Литмир - Электронная Библиотека

— Да не кисни ты! — горячился Володя, наклоняясь к ней над кроватью. — Пиши стихи, читай, думай о будущем. Знаешь, все наши ребята в тебя верят… Мы даже со Старым Девом поспорили, доказываем, что он — ошибается. А он говорит, что мы — сопляки! Давай докажем ему, что сопляк — он!
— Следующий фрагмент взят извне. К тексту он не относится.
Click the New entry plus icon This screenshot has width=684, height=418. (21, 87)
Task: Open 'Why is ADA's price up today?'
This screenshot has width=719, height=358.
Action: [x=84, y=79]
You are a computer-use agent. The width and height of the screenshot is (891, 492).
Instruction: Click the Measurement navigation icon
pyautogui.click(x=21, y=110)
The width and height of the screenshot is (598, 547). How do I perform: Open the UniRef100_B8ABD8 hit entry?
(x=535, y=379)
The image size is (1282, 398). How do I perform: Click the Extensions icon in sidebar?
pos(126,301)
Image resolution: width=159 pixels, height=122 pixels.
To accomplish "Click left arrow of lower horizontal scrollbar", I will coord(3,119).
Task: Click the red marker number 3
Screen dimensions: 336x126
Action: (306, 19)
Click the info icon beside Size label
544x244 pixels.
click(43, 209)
— А я читаю. И стихи пишу. И о жизни думаю… А насчет "веры" — это ты врешь, Вовка. Меня ведь привели к вам, чтобы показать "шизофреничку", которая себя "поэтом воображает". А для вас преподаватель — это бог. Что это вы все разом безбожниками заделались? Так не бывает…. Давай, я тебе лучше стихи почитаю.

И Лена читала новые стихи. Потом оба они сидели, не шевелясь, думая о чем-то важном для каждого… Лена неожиданно спросила:

— Кстати, Володя, а ведь над тобой, наверное, уже смеяться начинают, а? Что ко мне ходишь. Только — честно!

— Ну, почему же? — пробормотал смущенно Владимир. — Кто смеяться-то будет?

Но тон выдавал его с головой: смеялись. Нашел себе, дескать, пассию не где-нибудь, а в психбольнице. Хотя, конечно, признавали, что девчонка необычная и стихи интересные, можно увидеться даже, но не до такой же степени!..

— Не умеешь ты, Вовка, врать! — с горечью констатировала Лена….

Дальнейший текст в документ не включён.